Tanta insistencia sobre orgullos patrióticos para lo que sirve (y no es moco de pavo) es para desviar la atención pública del verdadero ámbito de la política que habría de ser el de la toma de decisiones. (Hago un paréntesis para recordar la famosa cita de Samuel Jonson: el patriotismo es el último refugio de los miserables). Porque lo cierto es que los profesionales de la política no quieren ciudadanos sino borregos (por supuesto, estoy generalizando).

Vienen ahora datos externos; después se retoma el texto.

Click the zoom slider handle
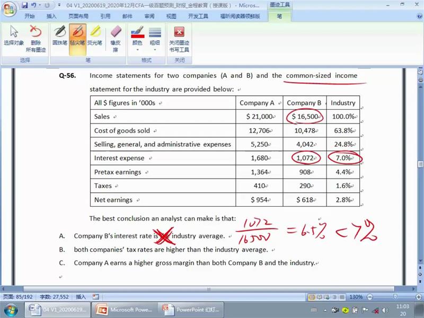Image resolution: width=424 pixels, height=318 pixels. pyautogui.click(x=395, y=297)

Muchos de ellos, que ha hecho del ejercicio de la política su único (y rentable) modus vivendi, conciben la democracia como el sistema mediante el cual cada cuatro años una masa de electores “designa” a sus representantes, dándoles un cheque en blanco para que hagan (en su nombre) lo que crean conveniente hasta las próximas elecciones. Durante ese tiempo, quienes están en el poder hacen, efectivamente, lo que creen conveniente (con mejor o peor “buena fe”) y, tanto ellos como los que están en la oposición, dicen que hacen lo que creen conveniente para que en las siguientes elecciones mantengan o alcancen el poder. Ambos, gobierno y oposición, se cuidan muy mucho de que los temas objeto de “debate” sean muy de altos vuelos, muy de profundos discursos ideológicos (que en realidad son demagógicos), despreciando los asuntos que afectan e interesan a los ciudadanos. Ciertamente, ni al gobierno ni a la oposición le conviene que los ciudadanos se planteen exigir mayores opciones de participación en la toma de decisiones o, por ejemplo, mecanismos de control y consiguiente castigo a los mentirosos (que, en tanto nuestros representantes, están incumpliendo un acuerdo tácito).

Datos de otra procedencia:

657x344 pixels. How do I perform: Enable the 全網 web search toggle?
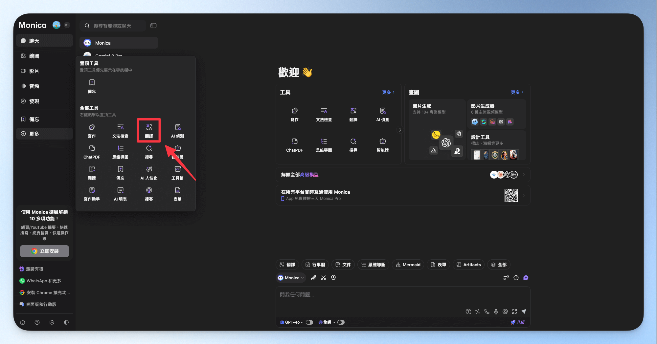341,322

Pero es muy cómodo y tranquilizador echar la culpa a los políticos y no mirarnos la viga en el ojo. Porque los políticos profesionales son como son porque les dejamos, porque “pasamos” de la política. Y no es que pasemos en los asuntos ideológicos de alta política, sino en los más implicados con nuestra vida cotidiana y los resultados son desastrosos. Pensemos en la política municipal. ¿Somos conscientes de la cantidad de cosas que decide un Ayuntamiento? Me atrevería a decir que bastante más de la mitad de lo que afecta a nuestro vivir habitual. Paso al tema al que me dedico: el urbanismo. Son asuntos propios del urbanismo la forma de nuestras ciudades: los tipos de edificaciones que se pueden construir (alturas, separación a las calles, composición estética), las dimensiones y características de las calles (carriles, aparcamientos, aceras, tipos de tráfico) así como de los espacios libres públicos (parques, jardines). Por supuesto, compete al urbanismo prever y garantizar la disposición de los equipamientos y servicios necesarios para cubrir las demandas de la población residente, de acuerdo con los estándares de calidad de vida que la sociedad va asumiendo. También es función del urbanismo regular los usos admisibles en cada parte de la ciudad así como establecer las condiciones que deben cumplir al implantarse para lograr un entorno habitable. Basten estos brochazos rápidos para que se entienda sobre lo que estoy hablando.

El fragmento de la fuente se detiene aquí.